● Exercise goal: Please reproduce every one of the records below verbatim, leaving each line unchanged.

● Records for pointing to text and elements:
━━━━━━━━
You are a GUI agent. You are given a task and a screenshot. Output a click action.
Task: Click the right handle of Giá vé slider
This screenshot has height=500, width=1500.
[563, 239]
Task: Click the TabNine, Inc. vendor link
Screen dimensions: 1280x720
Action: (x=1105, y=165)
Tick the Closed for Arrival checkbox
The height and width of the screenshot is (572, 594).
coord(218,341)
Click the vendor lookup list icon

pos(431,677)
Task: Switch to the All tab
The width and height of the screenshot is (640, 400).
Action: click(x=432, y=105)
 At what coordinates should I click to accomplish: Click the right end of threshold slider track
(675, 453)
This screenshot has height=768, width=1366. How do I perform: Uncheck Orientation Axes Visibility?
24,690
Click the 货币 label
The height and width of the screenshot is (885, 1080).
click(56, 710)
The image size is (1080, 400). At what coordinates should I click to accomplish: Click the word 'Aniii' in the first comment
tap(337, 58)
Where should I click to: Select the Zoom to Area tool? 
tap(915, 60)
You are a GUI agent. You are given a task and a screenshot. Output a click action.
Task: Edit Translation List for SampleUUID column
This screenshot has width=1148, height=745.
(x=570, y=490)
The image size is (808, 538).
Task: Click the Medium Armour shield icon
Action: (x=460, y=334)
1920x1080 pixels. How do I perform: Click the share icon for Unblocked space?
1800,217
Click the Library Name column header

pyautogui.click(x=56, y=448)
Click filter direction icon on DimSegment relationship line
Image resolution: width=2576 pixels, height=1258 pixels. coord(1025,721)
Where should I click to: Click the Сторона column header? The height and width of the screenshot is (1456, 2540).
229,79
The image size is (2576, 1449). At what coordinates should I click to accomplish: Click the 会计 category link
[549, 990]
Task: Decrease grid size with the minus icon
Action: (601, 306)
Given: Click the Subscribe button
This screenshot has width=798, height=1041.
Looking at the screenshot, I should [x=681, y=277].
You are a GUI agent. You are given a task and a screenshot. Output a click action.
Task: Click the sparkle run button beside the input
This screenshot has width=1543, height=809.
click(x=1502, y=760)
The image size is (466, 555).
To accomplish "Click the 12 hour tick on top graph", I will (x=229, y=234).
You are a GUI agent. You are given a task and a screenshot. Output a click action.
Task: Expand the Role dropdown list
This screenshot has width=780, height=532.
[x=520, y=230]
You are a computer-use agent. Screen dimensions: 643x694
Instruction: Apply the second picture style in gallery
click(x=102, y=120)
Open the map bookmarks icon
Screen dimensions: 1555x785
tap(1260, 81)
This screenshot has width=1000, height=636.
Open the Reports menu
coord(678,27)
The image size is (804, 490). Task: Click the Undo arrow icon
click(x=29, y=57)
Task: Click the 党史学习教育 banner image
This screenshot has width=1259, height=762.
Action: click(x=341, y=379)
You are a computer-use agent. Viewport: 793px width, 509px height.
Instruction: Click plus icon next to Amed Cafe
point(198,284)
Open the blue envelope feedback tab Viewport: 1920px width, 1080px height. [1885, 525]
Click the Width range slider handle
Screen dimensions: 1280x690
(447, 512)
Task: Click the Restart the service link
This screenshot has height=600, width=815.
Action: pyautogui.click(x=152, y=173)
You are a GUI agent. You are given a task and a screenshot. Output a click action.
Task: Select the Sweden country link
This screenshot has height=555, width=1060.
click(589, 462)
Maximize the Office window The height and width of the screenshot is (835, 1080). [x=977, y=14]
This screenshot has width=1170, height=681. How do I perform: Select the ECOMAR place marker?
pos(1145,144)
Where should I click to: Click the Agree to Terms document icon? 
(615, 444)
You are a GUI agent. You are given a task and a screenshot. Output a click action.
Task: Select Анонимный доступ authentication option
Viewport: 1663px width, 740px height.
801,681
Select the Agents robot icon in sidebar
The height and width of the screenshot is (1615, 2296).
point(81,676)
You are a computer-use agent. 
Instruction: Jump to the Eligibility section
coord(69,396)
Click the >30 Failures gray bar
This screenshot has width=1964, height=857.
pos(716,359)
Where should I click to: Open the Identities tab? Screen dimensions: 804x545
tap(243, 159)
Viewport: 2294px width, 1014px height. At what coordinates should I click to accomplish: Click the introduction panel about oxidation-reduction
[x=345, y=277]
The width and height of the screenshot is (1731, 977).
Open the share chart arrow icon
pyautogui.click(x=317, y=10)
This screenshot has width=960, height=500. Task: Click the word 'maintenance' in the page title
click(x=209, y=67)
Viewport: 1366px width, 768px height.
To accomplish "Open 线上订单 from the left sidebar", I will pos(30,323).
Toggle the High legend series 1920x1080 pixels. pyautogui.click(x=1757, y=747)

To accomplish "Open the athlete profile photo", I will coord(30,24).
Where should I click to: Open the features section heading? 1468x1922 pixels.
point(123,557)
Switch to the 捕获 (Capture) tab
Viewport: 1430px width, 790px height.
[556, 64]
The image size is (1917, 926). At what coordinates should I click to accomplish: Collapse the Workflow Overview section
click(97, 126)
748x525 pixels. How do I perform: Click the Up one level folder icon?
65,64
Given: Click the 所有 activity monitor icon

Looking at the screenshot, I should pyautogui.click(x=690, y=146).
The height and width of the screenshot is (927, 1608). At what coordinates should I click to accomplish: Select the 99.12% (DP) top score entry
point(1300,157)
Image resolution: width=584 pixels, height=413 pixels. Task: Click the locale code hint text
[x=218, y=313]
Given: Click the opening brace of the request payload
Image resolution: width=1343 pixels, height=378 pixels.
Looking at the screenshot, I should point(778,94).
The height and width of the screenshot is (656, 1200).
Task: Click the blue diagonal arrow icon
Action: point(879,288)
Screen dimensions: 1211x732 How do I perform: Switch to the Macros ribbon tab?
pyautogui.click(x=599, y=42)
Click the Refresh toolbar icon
━━━━━━━━
● Result of the exercise:
You are a GUI agent. You are given a task and a screenshot. Output a click action.
Task: Click the right handle of Giá vé slider
This screenshot has height=500, width=1500.
[563, 239]
Task: Click the TabNine, Inc. vendor link
Screen dimensions: 1280x720
Action: (x=1105, y=165)
Tick the Closed for Arrival checkbox
The height and width of the screenshot is (572, 594).
coord(218,341)
Click the vendor lookup list icon

pos(431,677)
Task: Switch to the All tab
The width and height of the screenshot is (640, 400).
Action: click(x=432, y=105)
 At what coordinates should I click to accomplish: Click the right end of threshold slider track
(675, 453)
This screenshot has height=768, width=1366. How do I perform: Uncheck Orientation Axes Visibility?
24,690
Click the 货币 label
The height and width of the screenshot is (885, 1080).
click(56, 710)
The image size is (1080, 400). At what coordinates should I click to accomplish: Click the word 'Aniii' in the first comment
tap(337, 58)
Where should I click to: Select the Zoom to Area tool? 
tap(915, 60)
You are a GUI agent. You are given a task and a screenshot. Output a click action.
Task: Edit Translation List for SampleUUID column
This screenshot has width=1148, height=745.
(x=570, y=490)
The image size is (808, 538).
Task: Click the Medium Armour shield icon
Action: (x=460, y=334)
1920x1080 pixels. How do I perform: Click the share icon for Unblocked space?
1800,217
Click the Library Name column header

pyautogui.click(x=56, y=448)
Click filter direction icon on DimSegment relationship line
Image resolution: width=2576 pixels, height=1258 pixels. coord(1025,721)
Where should I click to: Click the Сторона column header? The height and width of the screenshot is (1456, 2540).
229,79
The image size is (2576, 1449). At what coordinates should I click to accomplish: Click the 会计 category link
[549, 990]
Task: Decrease grid size with the minus icon
Action: (601, 306)
Given: Click the Subscribe button
This screenshot has width=798, height=1041.
Looking at the screenshot, I should [x=681, y=277].
You are a GUI agent. You are given a task and a screenshot. Output a click action.
Task: Click the sparkle run button beside the input
This screenshot has width=1543, height=809.
click(x=1502, y=760)
The image size is (466, 555).
To accomplish "Click the 12 hour tick on top graph", I will (x=229, y=234).
You are a GUI agent. You are given a task and a screenshot. Output a click action.
Task: Expand the Role dropdown list
This screenshot has width=780, height=532.
[x=520, y=230]
You are a computer-use agent. Screen dimensions: 643x694
Instruction: Apply the second picture style in gallery
click(x=102, y=120)
Open the map bookmarks icon
Screen dimensions: 1555x785
tap(1260, 81)
This screenshot has width=1000, height=636.
Open the Reports menu
coord(678,27)
The image size is (804, 490). Task: Click the Undo arrow icon
click(x=29, y=57)
Task: Click the 党史学习教育 banner image
This screenshot has width=1259, height=762.
Action: click(x=341, y=379)
You are a computer-use agent. Viewport: 793px width, 509px height.
Instruction: Click plus icon next to Amed Cafe
point(198,284)
Open the blue envelope feedback tab Viewport: 1920px width, 1080px height. [1885, 525]
Click the Width range slider handle
Screen dimensions: 1280x690
(447, 512)
Task: Click the Restart the service link
This screenshot has height=600, width=815.
Action: pyautogui.click(x=152, y=173)
You are a GUI agent. You are given a task and a screenshot. Output a click action.
Task: Select the Sweden country link
This screenshot has height=555, width=1060.
click(589, 462)
Maximize the Office window The height and width of the screenshot is (835, 1080). [x=977, y=14]
This screenshot has width=1170, height=681. How do I perform: Select the ECOMAR place marker?
pos(1145,144)
Where should I click to: Click the Agree to Terms document icon? 
(615, 444)
You are a GUI agent. You are given a task and a screenshot. Output a click action.
Task: Select Анонимный доступ authentication option
Viewport: 1663px width, 740px height.
801,681
Select the Agents robot icon in sidebar
The height and width of the screenshot is (1615, 2296).
point(81,676)
You are a computer-use agent. 
Instruction: Jump to the Eligibility section
coord(69,396)
Click the >30 Failures gray bar
This screenshot has width=1964, height=857.
pos(716,359)
Where should I click to: Open the Identities tab? Screen dimensions: 804x545
tap(243, 159)
Viewport: 2294px width, 1014px height. At what coordinates should I click to accomplish: Click the introduction panel about oxidation-reduction
[x=345, y=277]
The width and height of the screenshot is (1731, 977).
Open the share chart arrow icon
pyautogui.click(x=317, y=10)
This screenshot has width=960, height=500. Task: Click the word 'maintenance' in the page title
click(x=209, y=67)
Viewport: 1366px width, 768px height.
To accomplish "Open 线上订单 from the left sidebar", I will pos(30,323).
Toggle the High legend series 1920x1080 pixels. pyautogui.click(x=1757, y=747)

To accomplish "Open the athlete profile photo", I will coord(30,24).
Where should I click to: Open the features section heading? 1468x1922 pixels.
point(123,557)
Switch to the 捕获 (Capture) tab
Viewport: 1430px width, 790px height.
[556, 64]
The image size is (1917, 926). At what coordinates should I click to accomplish: Collapse the Workflow Overview section
click(97, 126)
748x525 pixels. How do I perform: Click the Up one level folder icon?
65,64
Given: Click the 所有 activity monitor icon

Looking at the screenshot, I should pyautogui.click(x=690, y=146).
The height and width of the screenshot is (927, 1608). At what coordinates should I click to accomplish: Select the 99.12% (DP) top score entry
point(1300,157)
Image resolution: width=584 pixels, height=413 pixels. Task: Click the locale code hint text
[x=218, y=313]
Given: Click the opening brace of the request payload
Image resolution: width=1343 pixels, height=378 pixels.
Looking at the screenshot, I should point(778,94).
The height and width of the screenshot is (656, 1200).
Task: Click the blue diagonal arrow icon
Action: point(879,288)
Screen dimensions: 1211x732 How do I perform: Switch to the Macros ribbon tab?
pyautogui.click(x=599, y=42)
Click the Refresh toolbar icon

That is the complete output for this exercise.